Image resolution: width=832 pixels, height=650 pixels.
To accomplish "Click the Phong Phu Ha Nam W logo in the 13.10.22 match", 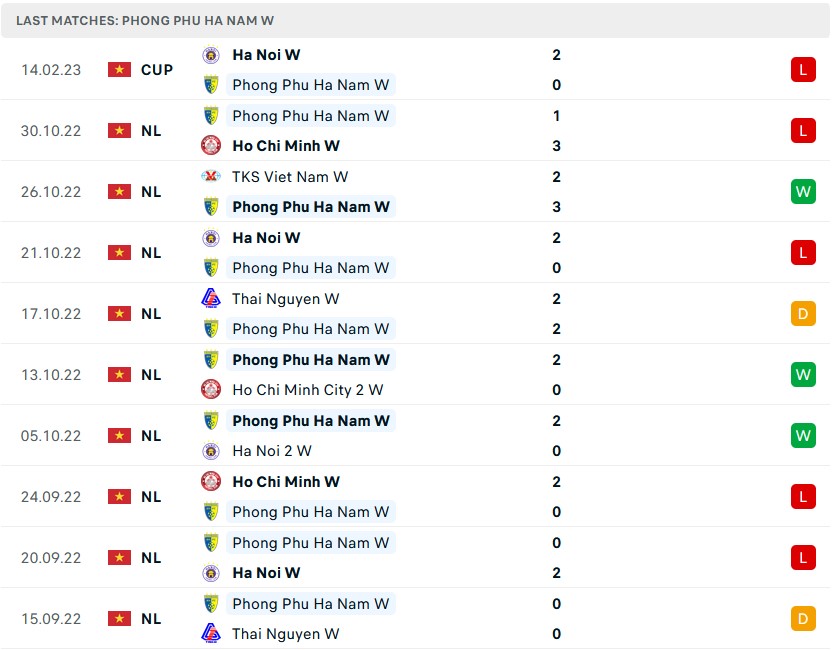I will [211, 360].
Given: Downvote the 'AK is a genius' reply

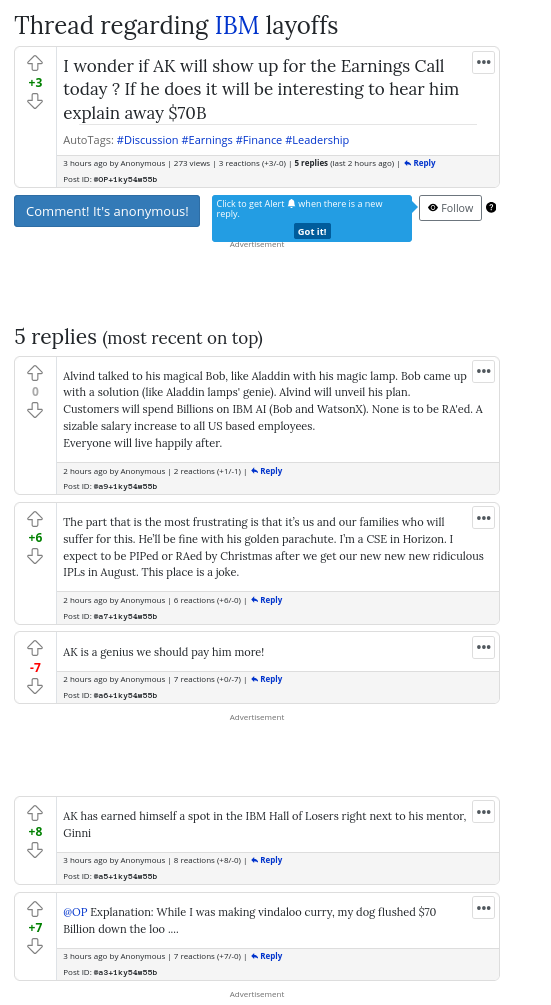Looking at the screenshot, I should (x=35, y=686).
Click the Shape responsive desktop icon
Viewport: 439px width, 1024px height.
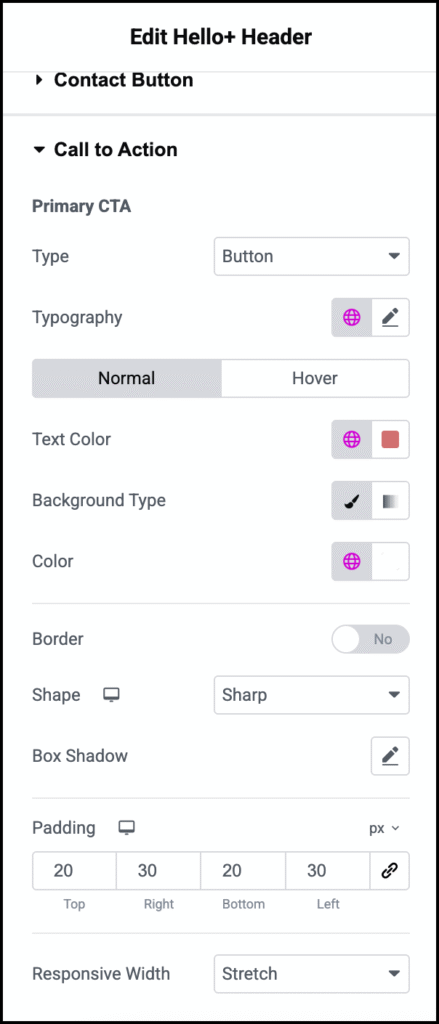(x=111, y=695)
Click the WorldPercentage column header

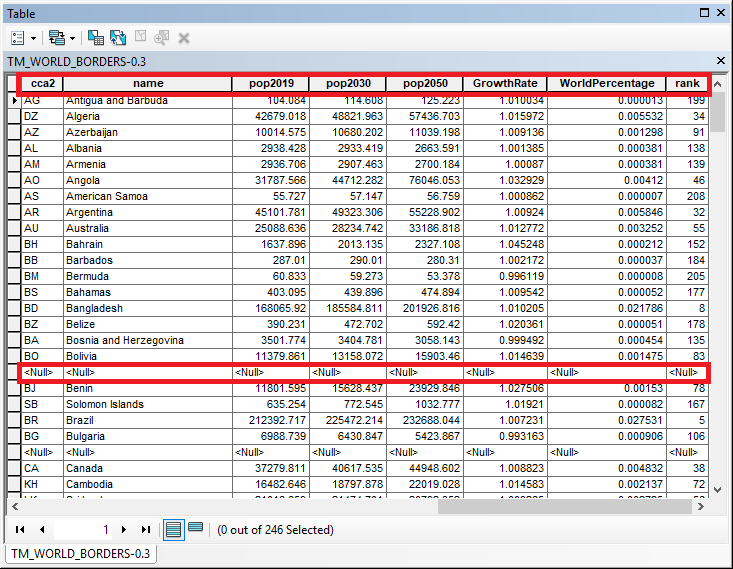607,84
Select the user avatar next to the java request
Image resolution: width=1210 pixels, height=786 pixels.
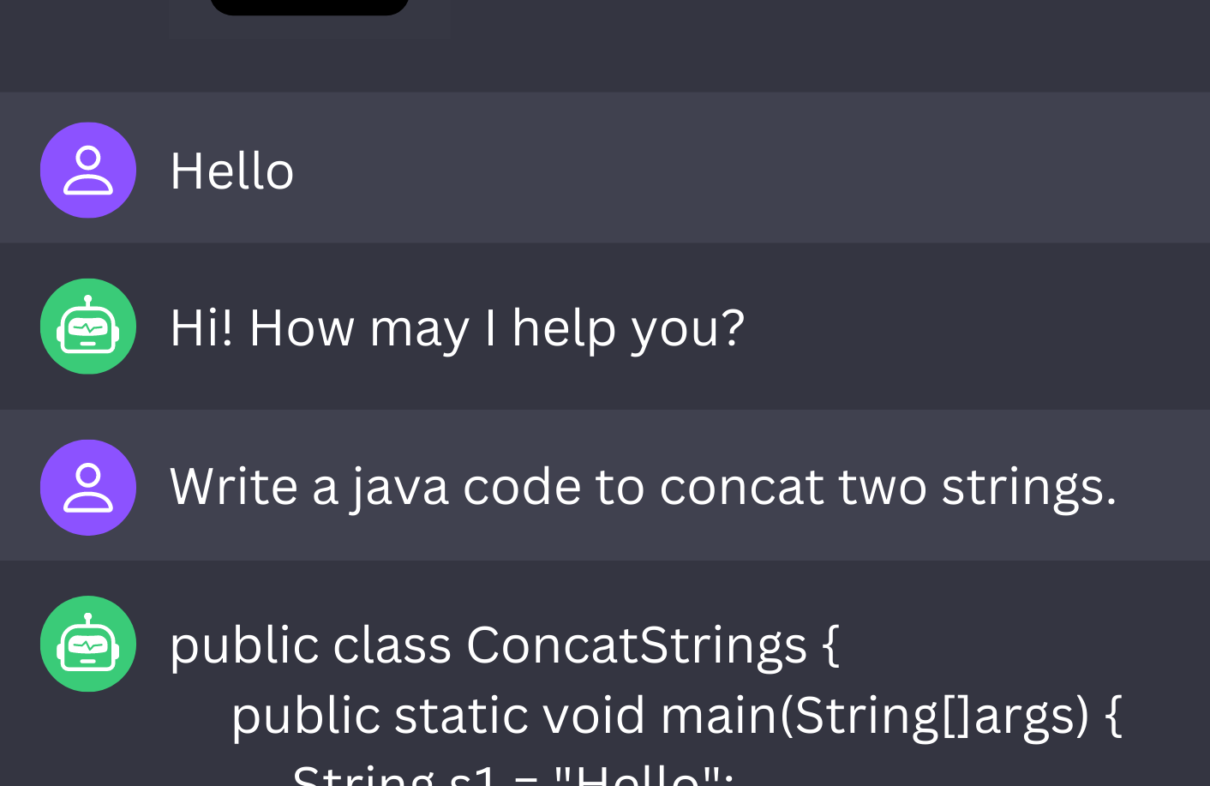pos(88,487)
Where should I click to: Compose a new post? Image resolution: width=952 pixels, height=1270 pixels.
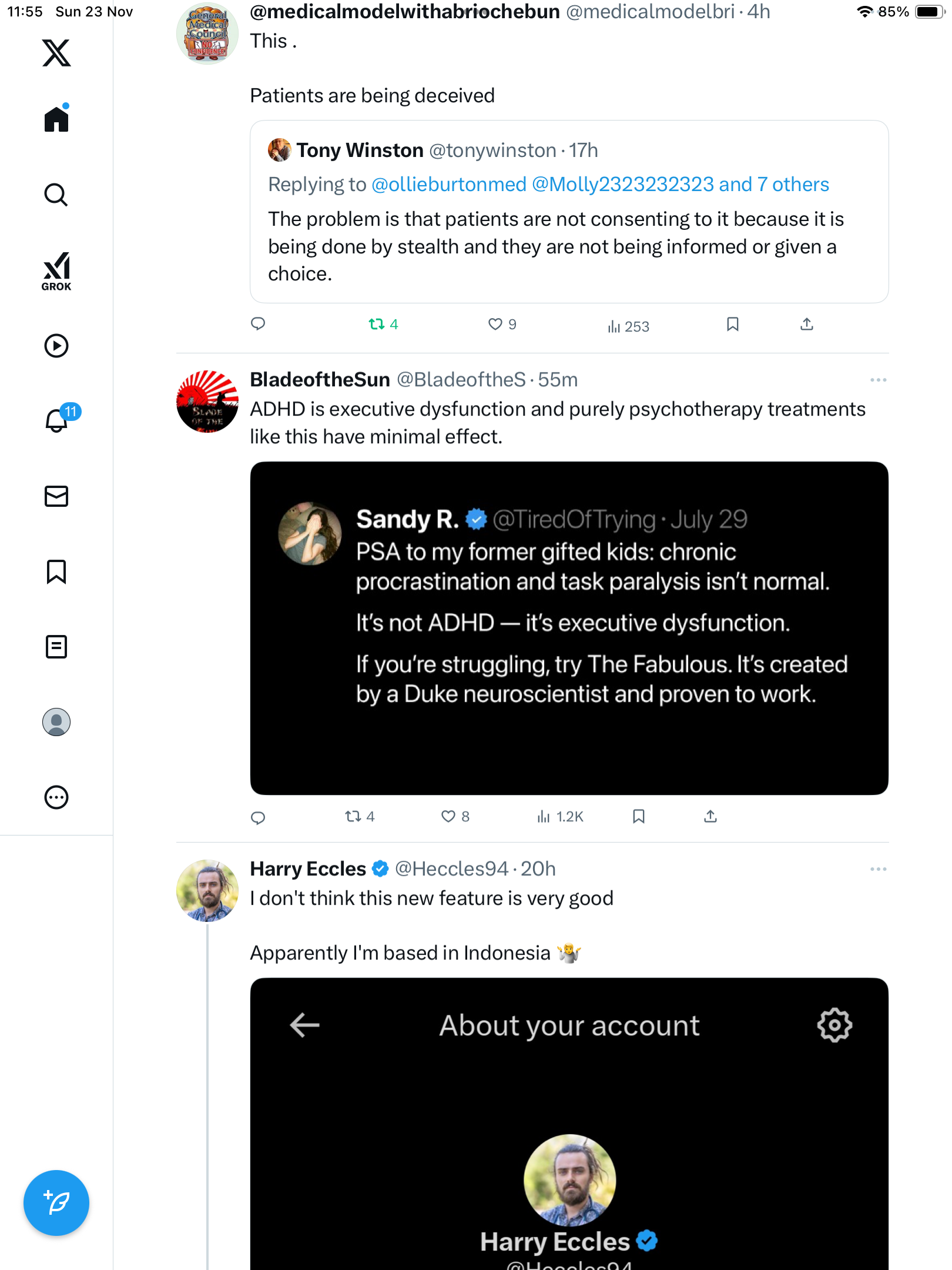(56, 1203)
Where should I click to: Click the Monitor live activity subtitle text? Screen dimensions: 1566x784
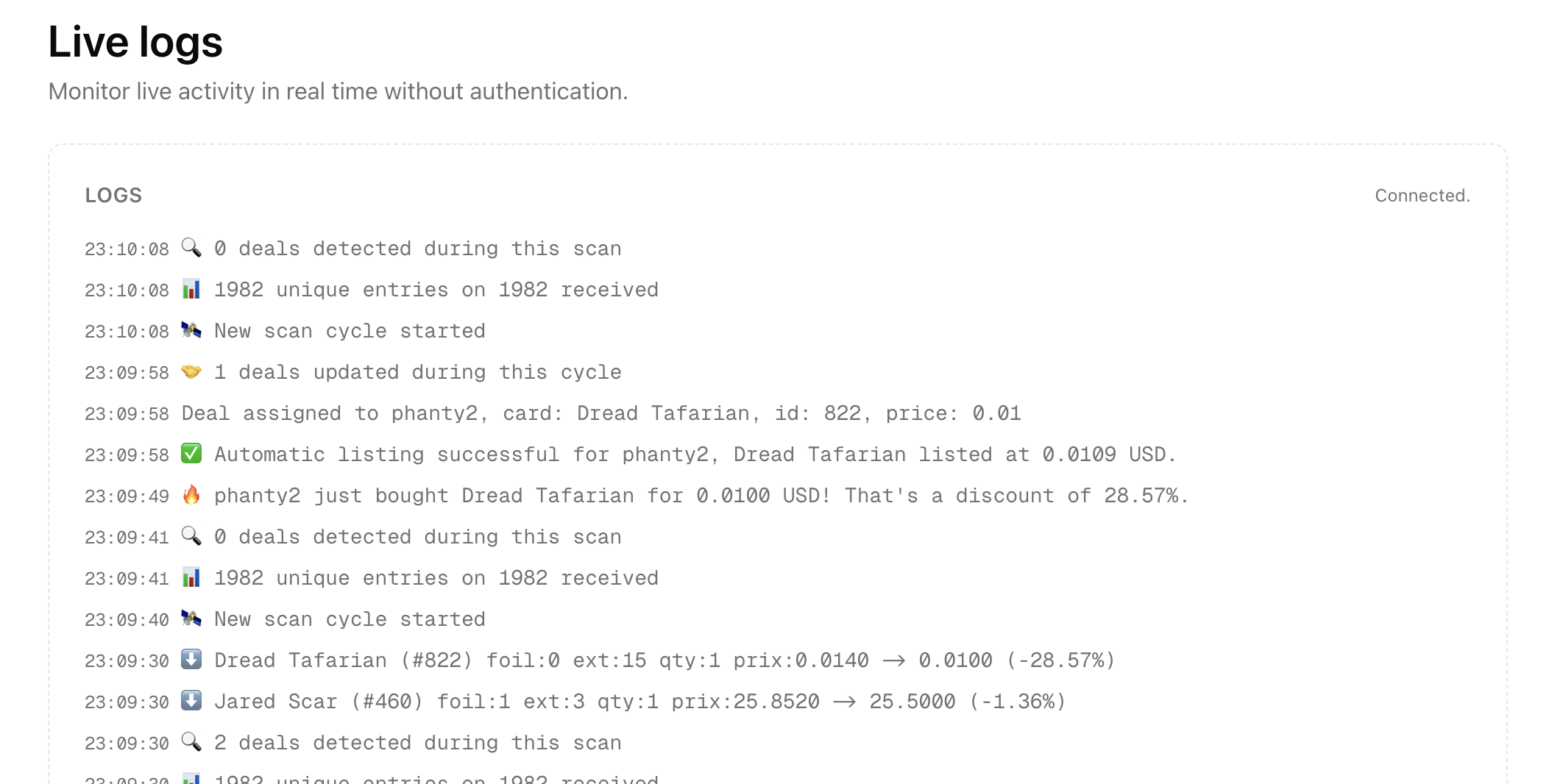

^^^^

Write out a verbatim copy of the lines from the line that contains "Viewport: 439px width, 1024px height." through the end of the entries above; pictures are not copied.

Viewport: 439px width, 1024px height.
(x=111, y=695)
Click the WorldPercentage column header

607,84
Select the user avatar next to the java request
Image resolution: width=1210 pixels, height=786 pixels.
pos(88,487)
Where should I click to: Compose a new post? Image resolution: width=952 pixels, height=1270 pixels.
(56, 1203)
Where should I click to: Click the Monitor live activity subtitle text? Screen dimensions: 1566x784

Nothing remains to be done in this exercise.